Texto de estudo ::
== == ==

DE SONHOS E HECATOMBES

HECATOMBE

 

Hoje visitei outra realidade em sonhos. Sonhei com um mundo onde se acabara, devido a uma misteriosa catástrofe, que ficou envolta em brumas em meus devaneios, ovos nem bacon.

Havia galinhas e porcos depois da catástrofe. Eu os vi mirrados e definhando, esqueletos em penas e gorduras. Escaras marcavam suas costas com a coluna vertebral explicitamente saltando da pele.

Mas porque não havia bacon nem ovos?

Creio que havia uma explicação real tão pavorosa que meu consciente a censurou quando abri os olhos aliviados por estar nessa quase trágica, mas não catastrófica realidade.

E creio que o inconsciente a censurou por um único motivo.

Era real a catástrofe.

Hecatombe braba demais para ser lembrada. Melhor viver esquecida para poder ter paz comigo mesmo e não enlouquecer de horror com o que houve nesse outro mundo que visitei.

Um bem parecido com o nosso.

Conflitos insolúveis borbulhando numa xícara de ganância e desdém pelo outro que se tornou a realidade. Tornamo-nos os piores predadores de nós mesmos.

E acima de nós, não há nada.

Um abstrato inimaginável que ousamos chamar Deus.

Ou Zeus, tanto faz.

Não vem a caso o que creio, vem ao caso que toda tragédia humana é só a notícia do dia.

Bomba nas redes sociais, para logo ser esquecida pela imagem de um fofo gato, ou um suave cachorro.

Não nos importamos tanto como deveríamos em amar o próximo.

Amamos o fofo, o belo, o que enaltece o espírito, o intelectual o divertido.

Mas tudo o que amamos tem o filtro do próximo em qualquer imagem.

== == ==

Dados de origem ::
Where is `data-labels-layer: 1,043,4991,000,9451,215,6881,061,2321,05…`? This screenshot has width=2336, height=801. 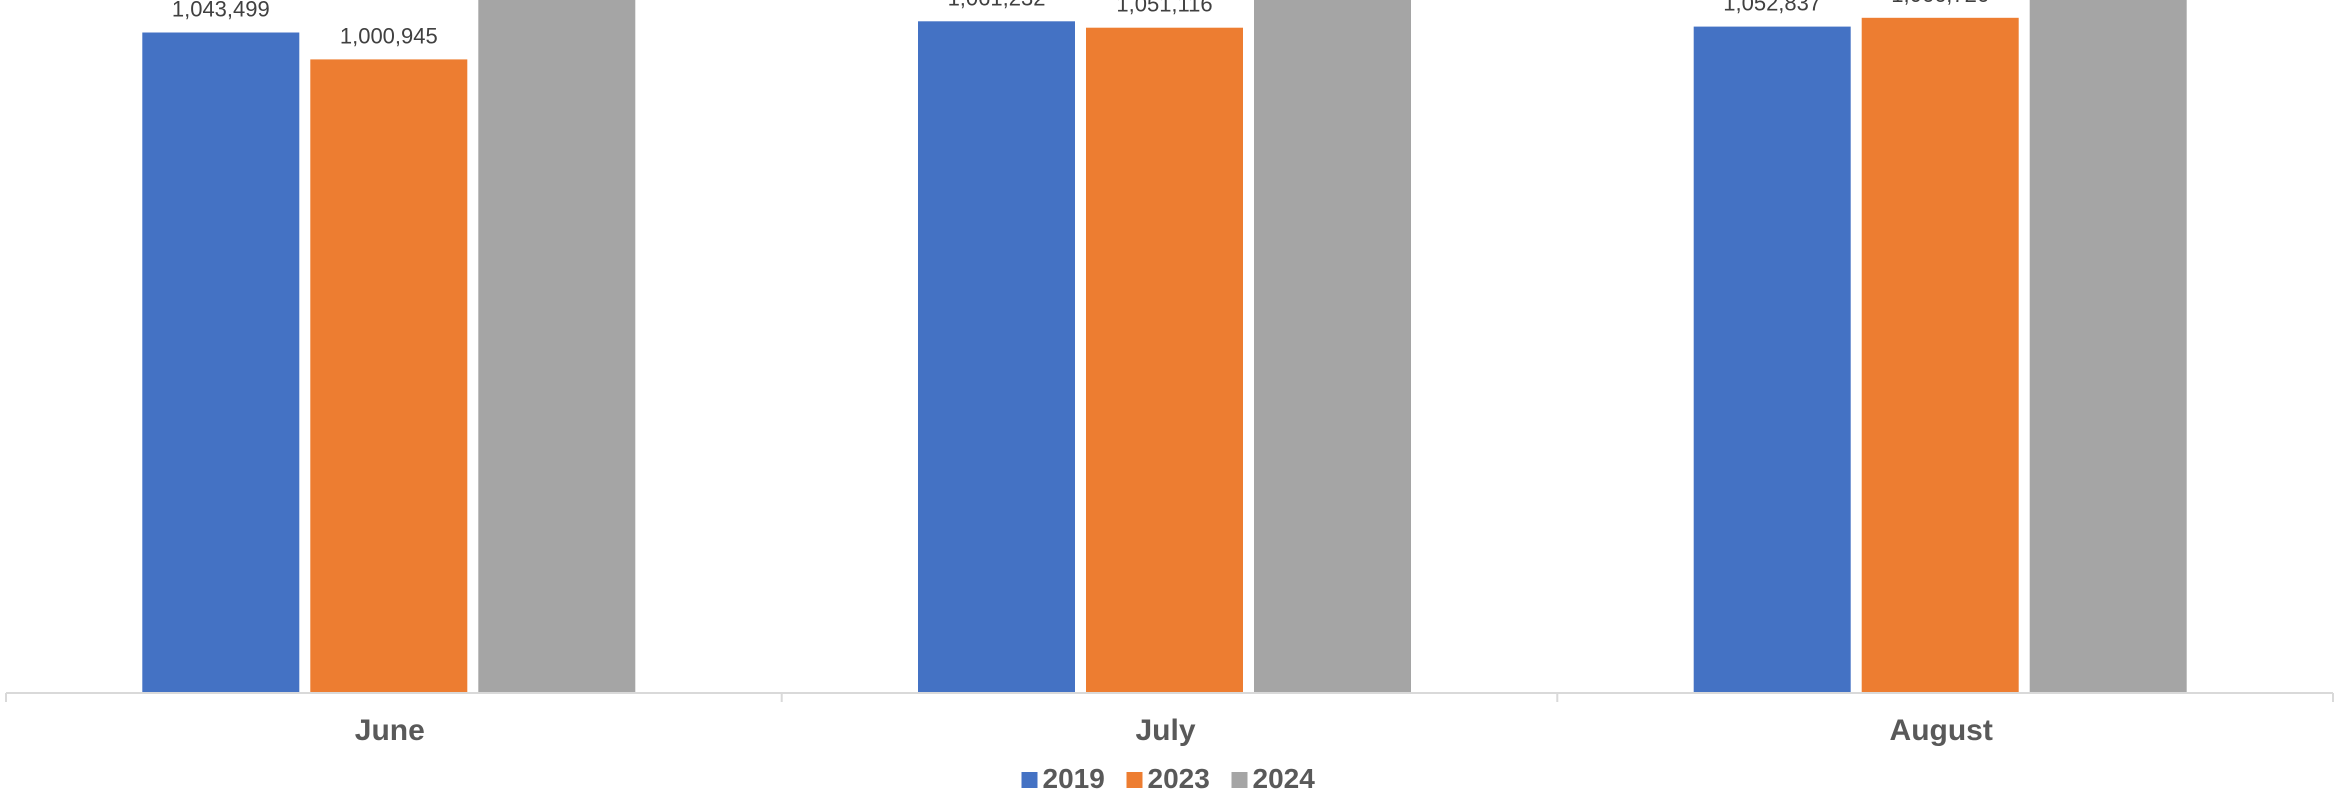
data-labels-layer: 1,043,4991,000,9451,215,6881,061,2321,05… is located at coordinates (1080, 24).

== == ==

Tarefa 1 ::
Cite o trecho do texto de estudo entre "Não vem a caso" e "amar o próximo.", inclusive, sem alterar nada.
Tarefa 2 ::
Por favor, reescreva em uma só frase o parágrafo do texto de estudo que começa com "Havia galinhas e porcos", mantendo seus fatos principais.

Solução escrita 1 ::
Não vem a caso o que creio, vem ao caso que toda tragédia humana é só a notícia do dia.

Bomba nas redes sociais, para logo ser esquecida pela imagem de um fofo gato, ou um suave cachorro.

Não nos importamos tanto como deveríamos em amar o próximo.

Solução escrita 2 ::
Depois da catástrofe ainda havia galinhas e porcos, mas mirrados e definhando, com escaras nas costas e a coluna vertebral saltando da pele.